Entries on target coordinates:
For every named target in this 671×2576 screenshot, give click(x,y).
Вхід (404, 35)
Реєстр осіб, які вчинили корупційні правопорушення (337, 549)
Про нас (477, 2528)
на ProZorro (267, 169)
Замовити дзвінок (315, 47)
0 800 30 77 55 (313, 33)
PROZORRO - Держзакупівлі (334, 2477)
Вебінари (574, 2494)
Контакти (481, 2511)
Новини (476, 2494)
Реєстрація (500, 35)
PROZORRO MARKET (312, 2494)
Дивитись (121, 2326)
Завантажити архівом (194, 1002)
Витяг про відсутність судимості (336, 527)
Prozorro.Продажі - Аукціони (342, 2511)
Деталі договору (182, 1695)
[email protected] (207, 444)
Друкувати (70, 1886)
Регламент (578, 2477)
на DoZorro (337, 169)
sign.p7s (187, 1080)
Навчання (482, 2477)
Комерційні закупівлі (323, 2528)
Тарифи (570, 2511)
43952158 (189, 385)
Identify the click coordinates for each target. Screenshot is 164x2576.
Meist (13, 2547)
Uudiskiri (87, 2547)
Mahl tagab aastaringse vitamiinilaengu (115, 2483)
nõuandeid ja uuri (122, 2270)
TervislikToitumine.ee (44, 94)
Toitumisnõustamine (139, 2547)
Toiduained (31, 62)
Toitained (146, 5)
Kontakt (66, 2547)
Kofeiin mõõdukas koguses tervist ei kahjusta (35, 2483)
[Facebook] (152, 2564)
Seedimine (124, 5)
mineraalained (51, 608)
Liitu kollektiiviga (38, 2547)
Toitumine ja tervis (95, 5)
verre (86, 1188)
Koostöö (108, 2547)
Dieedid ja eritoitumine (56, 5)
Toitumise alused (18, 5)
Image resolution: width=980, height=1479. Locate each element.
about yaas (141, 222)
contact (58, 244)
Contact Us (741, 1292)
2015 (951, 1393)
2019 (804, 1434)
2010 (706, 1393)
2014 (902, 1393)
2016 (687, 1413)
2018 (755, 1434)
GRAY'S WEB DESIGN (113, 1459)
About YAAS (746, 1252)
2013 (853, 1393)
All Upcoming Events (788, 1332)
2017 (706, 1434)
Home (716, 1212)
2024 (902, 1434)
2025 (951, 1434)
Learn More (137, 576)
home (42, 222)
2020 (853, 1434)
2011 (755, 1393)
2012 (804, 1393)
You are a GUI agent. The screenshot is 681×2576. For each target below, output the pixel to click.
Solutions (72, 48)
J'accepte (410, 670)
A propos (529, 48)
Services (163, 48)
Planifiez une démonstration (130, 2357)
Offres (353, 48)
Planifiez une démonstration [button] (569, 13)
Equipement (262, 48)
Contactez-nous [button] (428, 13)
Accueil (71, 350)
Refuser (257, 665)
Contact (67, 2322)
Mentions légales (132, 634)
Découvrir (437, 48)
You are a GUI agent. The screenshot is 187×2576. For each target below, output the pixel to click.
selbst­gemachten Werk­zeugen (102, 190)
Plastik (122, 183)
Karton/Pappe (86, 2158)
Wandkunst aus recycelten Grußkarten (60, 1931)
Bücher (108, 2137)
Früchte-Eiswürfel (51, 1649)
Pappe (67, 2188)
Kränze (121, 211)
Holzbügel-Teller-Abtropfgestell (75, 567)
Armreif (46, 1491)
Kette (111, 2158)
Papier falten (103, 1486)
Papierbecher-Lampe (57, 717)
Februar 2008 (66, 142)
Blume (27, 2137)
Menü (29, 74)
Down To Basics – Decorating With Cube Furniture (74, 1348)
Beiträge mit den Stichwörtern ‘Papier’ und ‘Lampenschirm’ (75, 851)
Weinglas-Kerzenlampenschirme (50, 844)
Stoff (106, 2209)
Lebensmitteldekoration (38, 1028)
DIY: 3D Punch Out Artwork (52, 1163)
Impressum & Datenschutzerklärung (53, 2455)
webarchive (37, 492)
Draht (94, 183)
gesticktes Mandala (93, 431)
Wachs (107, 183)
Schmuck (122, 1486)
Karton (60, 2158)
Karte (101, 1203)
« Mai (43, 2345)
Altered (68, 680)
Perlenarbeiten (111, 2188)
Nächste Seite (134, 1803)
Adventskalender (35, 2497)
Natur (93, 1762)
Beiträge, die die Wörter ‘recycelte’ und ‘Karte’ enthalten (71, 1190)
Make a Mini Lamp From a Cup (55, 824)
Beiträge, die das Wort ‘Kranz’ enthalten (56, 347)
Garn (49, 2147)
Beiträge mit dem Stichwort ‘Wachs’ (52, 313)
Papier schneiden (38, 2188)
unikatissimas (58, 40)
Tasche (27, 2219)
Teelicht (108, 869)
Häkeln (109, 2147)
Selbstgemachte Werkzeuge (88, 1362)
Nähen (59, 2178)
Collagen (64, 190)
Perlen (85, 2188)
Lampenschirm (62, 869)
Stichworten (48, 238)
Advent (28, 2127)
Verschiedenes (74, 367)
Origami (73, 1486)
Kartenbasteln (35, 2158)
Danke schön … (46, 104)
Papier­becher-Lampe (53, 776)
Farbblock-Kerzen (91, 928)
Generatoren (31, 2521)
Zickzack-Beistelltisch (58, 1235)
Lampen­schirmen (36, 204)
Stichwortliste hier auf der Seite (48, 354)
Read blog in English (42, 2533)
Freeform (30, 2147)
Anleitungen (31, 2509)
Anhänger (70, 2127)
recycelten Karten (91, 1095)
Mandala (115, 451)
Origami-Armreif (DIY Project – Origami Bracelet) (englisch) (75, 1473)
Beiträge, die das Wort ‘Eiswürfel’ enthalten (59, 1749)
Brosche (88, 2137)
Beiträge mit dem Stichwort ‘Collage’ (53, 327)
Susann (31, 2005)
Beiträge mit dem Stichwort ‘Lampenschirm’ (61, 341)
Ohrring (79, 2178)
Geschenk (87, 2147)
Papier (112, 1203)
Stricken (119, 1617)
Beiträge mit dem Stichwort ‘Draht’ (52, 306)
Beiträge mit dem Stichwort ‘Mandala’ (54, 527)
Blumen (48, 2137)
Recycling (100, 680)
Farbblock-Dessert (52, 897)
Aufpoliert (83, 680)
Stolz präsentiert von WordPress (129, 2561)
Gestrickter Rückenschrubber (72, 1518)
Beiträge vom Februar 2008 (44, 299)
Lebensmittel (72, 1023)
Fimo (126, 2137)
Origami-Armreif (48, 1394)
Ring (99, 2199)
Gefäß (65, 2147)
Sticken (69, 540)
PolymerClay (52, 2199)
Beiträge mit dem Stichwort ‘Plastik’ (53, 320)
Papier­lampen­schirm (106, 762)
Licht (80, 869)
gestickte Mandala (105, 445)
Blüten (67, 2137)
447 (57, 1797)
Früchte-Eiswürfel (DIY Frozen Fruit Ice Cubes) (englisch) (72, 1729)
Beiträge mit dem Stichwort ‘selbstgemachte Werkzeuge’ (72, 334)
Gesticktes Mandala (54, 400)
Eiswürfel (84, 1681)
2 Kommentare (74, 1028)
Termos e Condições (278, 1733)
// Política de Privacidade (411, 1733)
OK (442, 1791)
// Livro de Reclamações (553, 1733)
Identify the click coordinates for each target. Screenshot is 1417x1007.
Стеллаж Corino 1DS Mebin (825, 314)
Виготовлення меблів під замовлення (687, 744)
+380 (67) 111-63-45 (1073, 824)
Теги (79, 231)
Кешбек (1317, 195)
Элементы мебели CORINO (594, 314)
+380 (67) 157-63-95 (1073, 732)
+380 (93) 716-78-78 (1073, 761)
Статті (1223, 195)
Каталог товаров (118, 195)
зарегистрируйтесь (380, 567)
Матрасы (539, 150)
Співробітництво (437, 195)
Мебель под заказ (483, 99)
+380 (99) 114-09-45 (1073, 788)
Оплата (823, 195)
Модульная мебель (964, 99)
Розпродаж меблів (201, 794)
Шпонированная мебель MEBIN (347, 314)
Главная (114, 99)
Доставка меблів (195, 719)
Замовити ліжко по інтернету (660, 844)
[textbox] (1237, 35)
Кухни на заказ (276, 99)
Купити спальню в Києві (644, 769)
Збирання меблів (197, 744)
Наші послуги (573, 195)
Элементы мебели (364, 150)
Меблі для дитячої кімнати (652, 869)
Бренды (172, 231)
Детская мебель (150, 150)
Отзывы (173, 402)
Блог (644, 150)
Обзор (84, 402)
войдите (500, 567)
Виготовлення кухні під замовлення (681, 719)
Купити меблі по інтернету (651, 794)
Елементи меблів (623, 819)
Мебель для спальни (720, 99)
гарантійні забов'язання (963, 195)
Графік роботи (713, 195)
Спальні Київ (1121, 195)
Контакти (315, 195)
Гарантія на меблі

**PROMPT:**
Copy the records from the line that has "Меблі для дитячої кімнати (652, 869)" down to the last line, swapping "Отзывы" for "Відгуки" and leaving all else unchanged.

**TASK SOLUTION:**
Меблі для дитячої кімнати (652, 869)
Бренды (172, 231)
Детская мебель (150, 150)
Відгуки (173, 402)
Блог (644, 150)
Обзор (84, 402)
войдите (500, 567)
Виготовлення кухні під замовлення (681, 719)
Купити меблі по інтернету (651, 794)
Елементи меблів (623, 819)
Мебель для спальни (720, 99)
гарантійні забов'язання (963, 195)
Графік роботи (713, 195)
Спальні Київ (1121, 195)
Контакти (315, 195)
Гарантія на меблі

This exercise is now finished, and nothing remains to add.